Trace assertions require an observability backend to be configured and active. They evaluate live span data retrieved from the backend after the scenario completes. If no trace is found or the backend is unavailable, all trace assertions in the scenario are marked skip rather than fail.

See observability-integration.md for setup instructions.

`llm_call_count`

Asserts the number of LLM spans in the trace is within bounds.

Field	Required	Description
`min`	no	Minimum number of LLM calls.
`max`	no	Maximum number of LLM calls.

At least one of min or max is required.

- type: llm_call_count
  min: 1
  max: 4

Fail conditions: actual < min or actual > max.

`tool_sequence`

Asserts tool calls appear in the expected order. Supports three modes.
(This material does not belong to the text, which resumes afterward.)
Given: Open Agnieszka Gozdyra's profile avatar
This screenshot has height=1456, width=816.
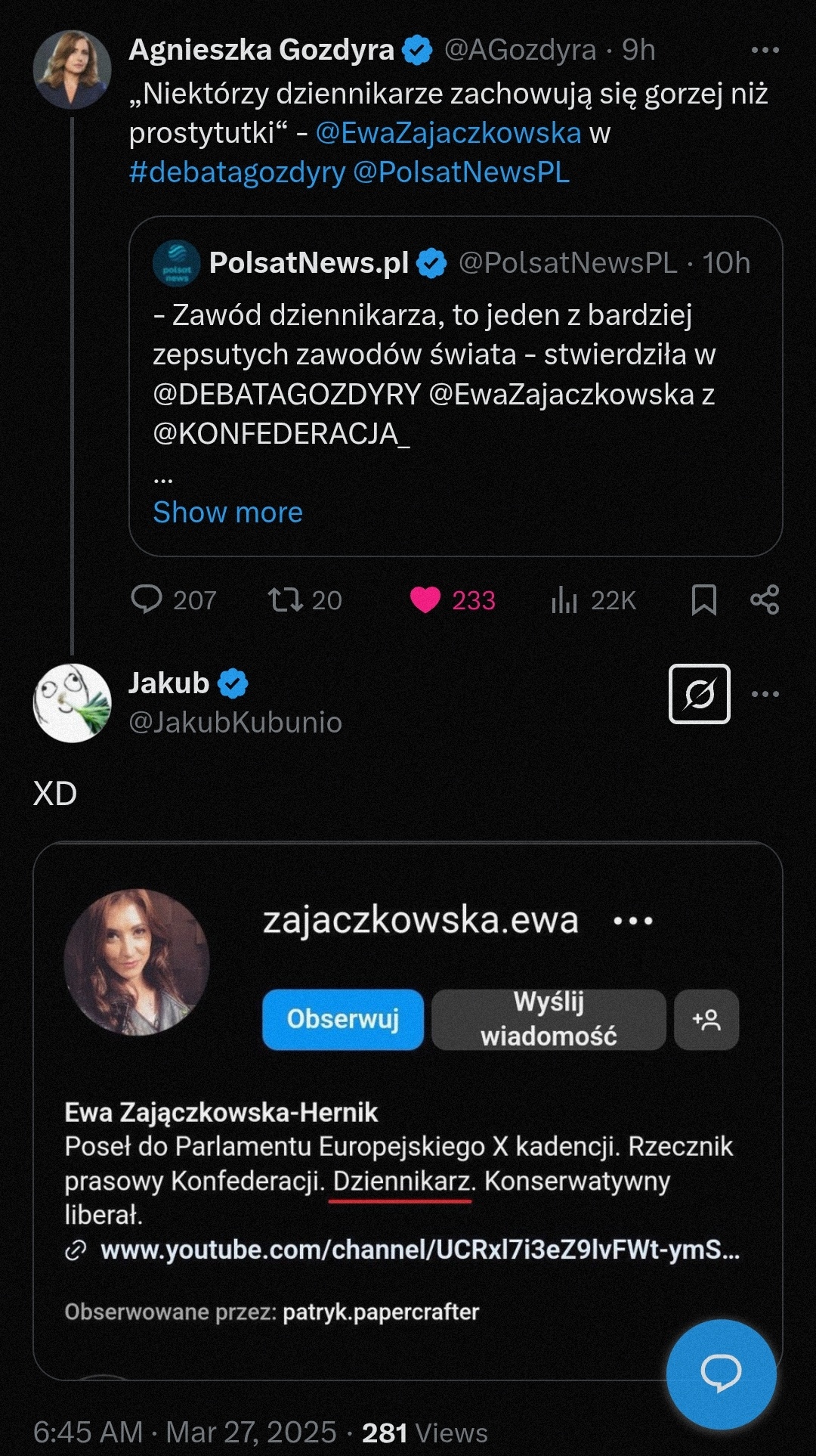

Field	Required	Description
`expected`	yes	Ordered list of tool names.
`mode`	no	`"ordered"` (default), `"strict"`, or `"contains"`.

Modes:

ordered — The expected tools must appear as an ordered subsequence in the actual tool list. Other tools may appear between them.
strict — The actual tool list must exactly equal the expected list (same tools, same order, nothing extra).
contains — All expected tools must appear somewhere in the actual list (order and extras ignored).

# Ordered subsequence (default)
- type: tool_sequence
  expected: [memory.search, resend.send]

# Exact match
- type: tool_sequence
  mode: strict
  expected: [memory.search, attio.read, resend.send]

# Unordered presence check
- type: tool_sequence
  mode: contains
  expected: [memory.search, attio.read]

`model_used`

Asserts a specific model was or was not used in the LLM spans. Matching is by substring — "sonnet" matches "claude-sonnet-4-6".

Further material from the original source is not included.